Overall, the plots on the left column show that the mode (the most frequent value) for the conditional probability is 2 items. The most notable exception is for the item bread where which the mode is 1 item, buying only bread. Besides, the figures on the right column show that coffee has the highest probability as the second item when you choose an item.  

### 3. Conclusion<a id='section3'></a>

Analysing bakery data, we get to the following conclusions:

- [Period](#section4): The analysis under different time periodicity reveals some interesting facts. For example, the weekends are busier than work days. Another example is that sandwiches are mostly sold around lunch. It would be interesting to have a data set covering a longer period of time, which would help to refine this analysis.

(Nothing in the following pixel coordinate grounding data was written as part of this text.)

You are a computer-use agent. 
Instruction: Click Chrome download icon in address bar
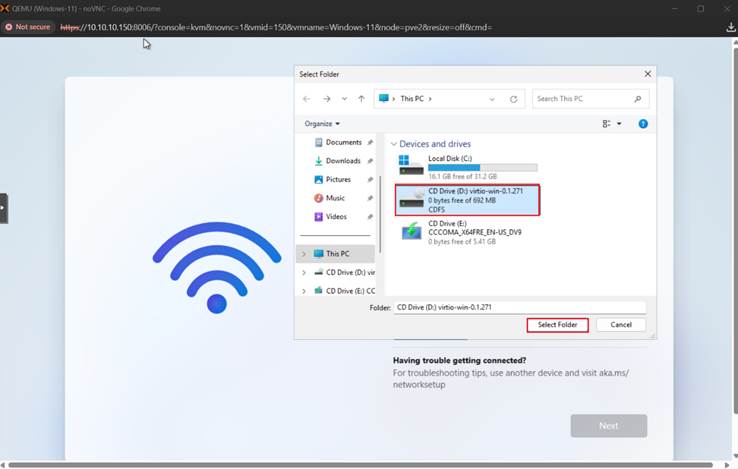(x=730, y=27)
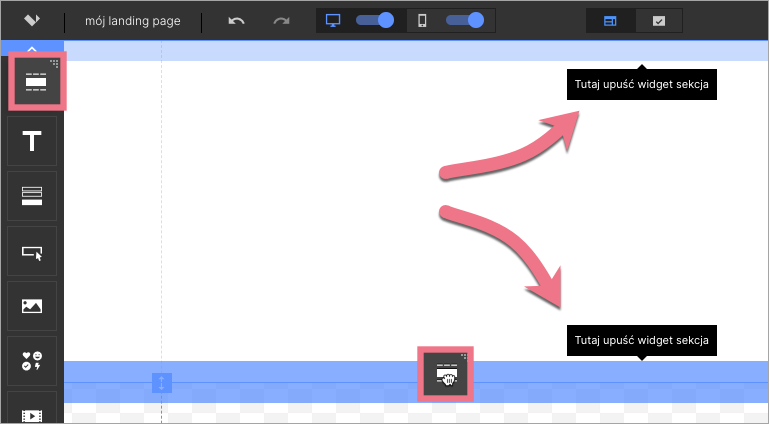The height and width of the screenshot is (424, 769).
Task: Collapse widget panel with up chevron
Action: (x=32, y=48)
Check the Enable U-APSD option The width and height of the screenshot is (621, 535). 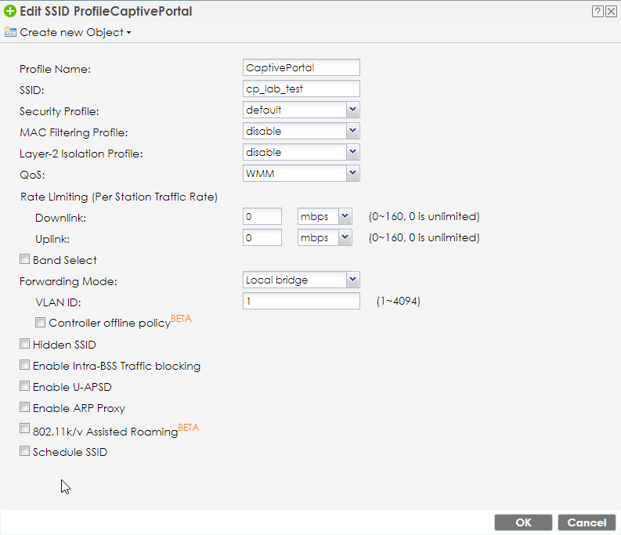pos(25,387)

- [None](#section5): There are some transactions tagged as the __NONE__ item, it seems an error or salesperson does not know to classify the item because the average of the number of sales of this product per day is 5.35 and has standard deviation 3.70. 
- [Products not popular](#section6): At the beginning you can think that it is not much profit with this items, since they are sold at most one per week. However, a more detailed analysis ([plot](#section8)) shows that the less popular products are usually sold with more items in the same transaction. It would be better to have a larger period in order to see, if these items are worth selling.

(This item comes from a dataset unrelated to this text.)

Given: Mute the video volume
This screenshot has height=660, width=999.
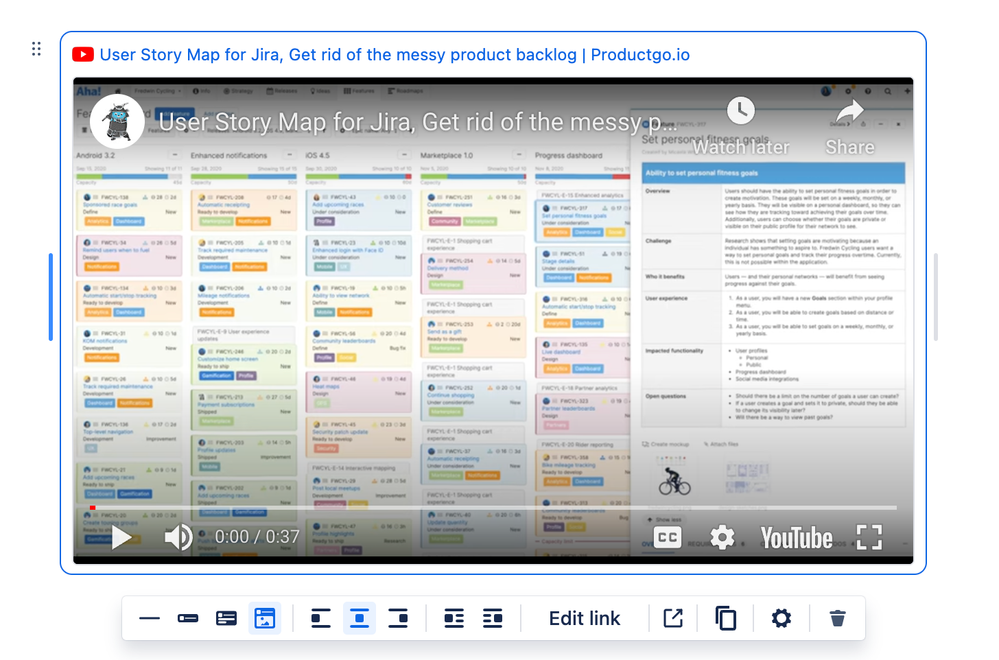Looking at the screenshot, I should click(178, 537).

- [Products related](#section7): We can see that most of popular products are positively correlated. The most notable exception is Midealuna, which is negatively correlated with other complementary food products (like Cake, Cookies and Sandwich). Besides, we analyse the number of products sold conditional to the product sold, we observe that the only product that is sold the most on its own is Bread, all other items are most frequently sold together with other products, with coffee being the most common to pair with.